2014 Merupakan tahun pemilu di Indonesia, seperti biasa ketika menjelang pemilu dari kepala desa
sampai pemilu presiden banyak atribut-atribut parpol bertaburan di
pinggir-pinggir jalan, di tiang litrik, di tembok, di pohon, bahkan kadang di
kaos tukang becak. Terasa ramai sekali pesta demokrasi Indonesia.
Jika kalian pernah melihat pameran foto, nah mungkin lebih
tepat jika Indonesia menjelang pemilihan umum seperti ajang pameran foto.

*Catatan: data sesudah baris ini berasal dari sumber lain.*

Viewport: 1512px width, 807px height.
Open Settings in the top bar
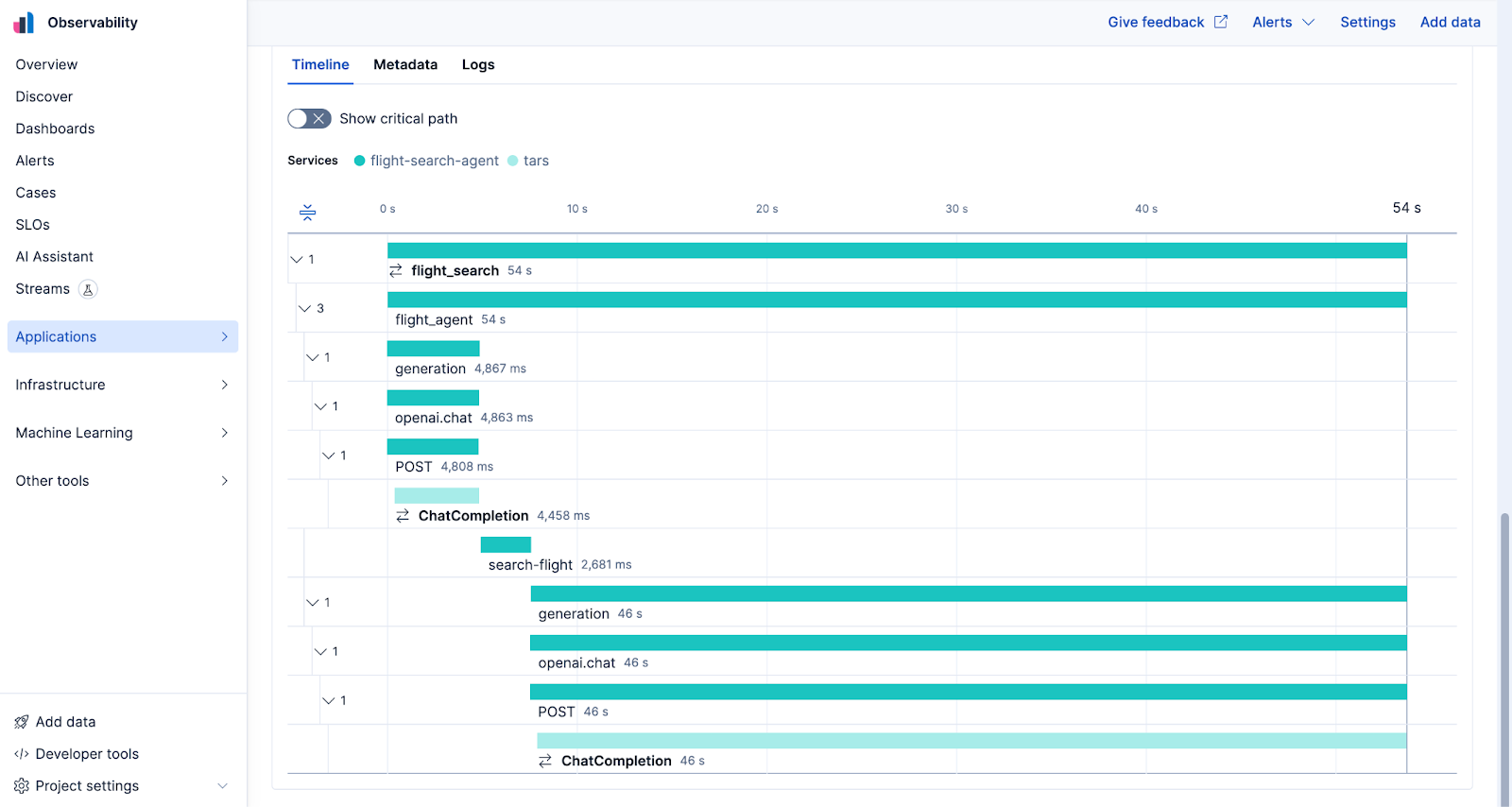tap(1367, 22)
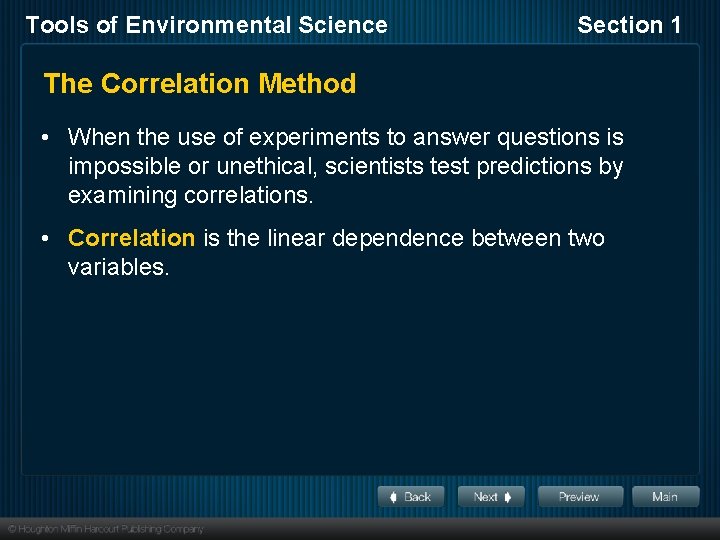720x540 pixels.
Task: Go to the previous slide with Back
Action: point(411,496)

Betapa tidak, masing-masing caleg hingga capres, berpose sebaik-baiknya, senyum
simpul yang manis, hingga senyum lebar yang menampakan gigi putihnya. Memang
sih, mereka bukan model untuk cover majalah maka jangan heran jika foto
mereka terpampang di buku yasin beberapa jamaah pengajian, konon katanya
itu pemberian caleg. Entah apa maksud
mereka menampilkan foto di buku yasin, untuk dikenal atau mungkin mereka mau dikirim yasin,
sepeti para almarhum dan almarhumah.
Saya bukan orang seni jadi maaf jika pendapat saya tentang
estetika keindahan melengceng sana sini. Tapi jika pendapat saya merupakan
suatu yang benar, mungkin hanya kebetulan semata. Keindahan suatu kota karena payung teduh alami
dari pohon-pohon yang ada di pinggir jalan menjadi kurang menarik, karena
sebagian besar baliho caleg bersetubuh dengan pohon-pohon, tembok jalanan ditempel poster-poster dengan senyum manis tapi boong. Slogan-slogan janji-jani
dan menjanjikan perubahan. Apalah artinya keindahan suatu kota dengan bangunan masa penjajahan jika di kiri, kanan, depannya terhalang baliho-baliho caleg sok eksis dengan janji-janji dan selogan gombalnya.
Setiap hari mata kita terpaksa menikmati pemandangan yang tidak menarik. Pernah suatu ketika biat hati saya
untuk mengambil gambar di pinggir jalan, namun seorang teman memperingatkan
saya, “ah, jelek ada calegnya, pindah pindah,” teriak teman untuk memotret di
tempat yang lebih steril dari caleg. Andai saja para caleg tersebut
mengiklankan diri mereka di koran maka saya dengan senang hati bagian iklan pada koran tersebut akan saya buang.
Vandalisme, itulah kata yang tepat ketika melihat penistaan,
perusakan ruang dan fasilitas publik seperti yang dilakukan para caleg. Tidak salah jika
mereka mengkampanyekan diri mereka, tapi sangat salah besar jika mereka
melakukanya dengan cara melukai pohon, menempelkan poster-poster mereka di
tembok ataupun tiang-tiang listrik, itu sama saja dengan perusakan.
Panwaslu berkali-kali merazia baliho-baliho yang dipasang
tidak pada tempatnya, rekan-rekan yang bergerak secara inisiatif juga sering
menertibkan baliho dan poster-poster yang merusak fasilitas publik. Tapi apalah
arti dari tindakan tersebut jika sang empunya baliho tidak sadar dengan hak-hak
publik, terlalu egois memaksakan orang mengenal mereka lewat visual bukan lewat
kerja nyata.
Sebelum jadi caleg saja mereka sudah berani merampas hak-hak
publik, lantas bagaimana jika mereka telah menjadi wakil rakyat? Masihkah
mereka berpikir mengenai publik atau hanya memilikirkan kepentingan diri mereka
sendiri. Kebaikan yang besar dimulai dari kebaikan yang kecil. Begitu pula dosa
besar semula berawal dari dosa yang kecil.